--- START OF Passage given ---

IMPORTANT PROVISIONS

INDIAN CONSTITUTION:

Article 226: Gives the High Court the power to entertain writs.

CRIMINAL PROCEDURE CODE

Section 482 Cr.P.C.: Gives the Magistrate the power to handle situations when a complaint is filed (He can use this power to delay in issuing the summons.).

Section 202(1) Cr.P.C.: Gives the High Court to serve justice by means of cancelling a criminal case if it wastes the time of the Court. 

OVERVIEW (Brief Facts)

  • In this case the main basis laid around the main issue revolved around the filing of 4 petitions under Section 482 Cr.P.C.
  • Although, with the consent of the parties’s counsel all the aforesaid petitions were clubbed.
  • In the petitions it was basically requested by the appellants, to quash the complaint case which was filed under section 323, 504, 506, 406, 420 of Indian Penal Code relating to Police Station Qaiserbagh, Lucknow, in 2017.
  • The aforementioned came from a pending case in the court of First Additional Chief Judicial Magistrate Lucknow as well as the summoning order passed in 2018 by Sri Ritesh Sachdeva, the Learned Additional Chief Judicial Magistrate, Lucknow.
  • It was additionally requested for the quashing of an order by the 1st Addl District Judge passed in Criminal Revision, also in 2018.

ISSUES RAISED

The core issues that were raised in this case were related to:

  • Are the petitions that were filed valid?
  • Were the Protocols followed by the Magistrate?
  • Whether the territorial jurisdiction is a matter of importance?

ARGUMENTS ADVANCED BY THE APPELLANT

  • The appellant counsel contended that the various petitioner’s offices were present in Chennai and they never visited Lucknow on the date(s) of the incident.
  • Further adding to it, it was stated that the primary role of the petitioners was policy-making on a day-to-day basis.
  • It was mentioned by the counsel that the allegations made against the petitioners were untrue, and contained inherent falsity, discrepancies, self-contradictory allegations. It was pressed as the highly discrepant versions of the complainant varied at different junctures. This was inclusive of what was mentioned in the affidavit and what was said in the summoning(these mentions were drastically different from each other.
  • Hence, based on these variations, it was requested that these grounds were not sufficient for pressing criminal charges.Additionally, it was stated that the Judge who considered/heard this plea did not focus on this segment of variation and charged the accused with various other criminal offences.
  • The counsel also submitted that the appellants got a total sum of Rs.58,00,000 (this was submitted by the means of 3 cheques on different dates) and later on one blank cheque was given to the Company(accused) by the complainant/opposite Party      (No. 2).
  • The aforementioned cheques were a means of compensation provided by the opposite party to the company caused due to kickbacks and losses (this was said to have been affirmed by the respondents in their statements under Section 200 Cr. P.C).

--- END OF Passage given ---

● Task requirements:
**a)** According to the case summary, where were the petitioners' offices located?
**b)** Do the following statements agree with the case summary? (i) The four petitions were clubbed with the consent of the parties' counsel. (ii) The summoning order was passed in 2017. (iii) The appellants received Rs.58,00,000 by means of three cheques. For each, answer yes or no and quote the deciding words.
**c)** Extend the case summary on the petitions to quash the Lucknow complaint, starting after its final sentence.

--- START OF Raw data ---

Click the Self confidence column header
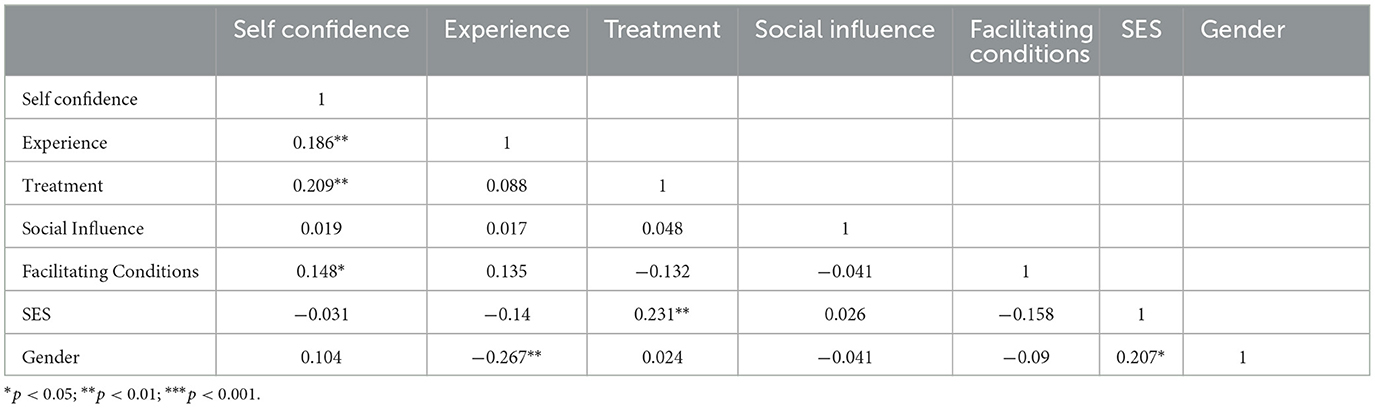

--- END OF Raw data ---

● Expected answers:
**a)** Chennai.

**b)**
(i) Yes: "with the consent of the parties’s counsel all the aforesaid petitions were clubbed"
(ii) No: "the summoning order passed in 2018"
(iii) Yes: "a total sum of Rs.58,00,000 (this was submitted by the means of 3 cheques on different dates)"

**c)**
  • On the summoning made earlier, it was pressed on the fact that according to the amended Section 202 Cr. P.C(2005), it becomes mandatory to postpone the process if the accused resided in an area that was out of the territorial jurisdiction of the Court.

ARGUMENTS ADVANCED BY THE RESPONDENT

  • The respondent’s counsel referring the statements by the appellants stated that the reason why the Magistrate did not give the reason while charging them was because the order was a ‘non speaking order’, and according to it the reasons are not to be necessarily given.
  • It was further added that the allegations made by the appellants against the respondents about not mentioning the whole truth. It was stated that the complainer did not admit his indulgence in illegal activities such as signing six documents that were illegal.
  • These incidents which were illegal were admitted to have been committed by the opposition as they benefited him
  • There were no steps taken to cash out the cheques after the sanctions for many days and eventually there was a meeting held in which was attended by him. Hence, this version of the complaint seemed off or unworthy of credence.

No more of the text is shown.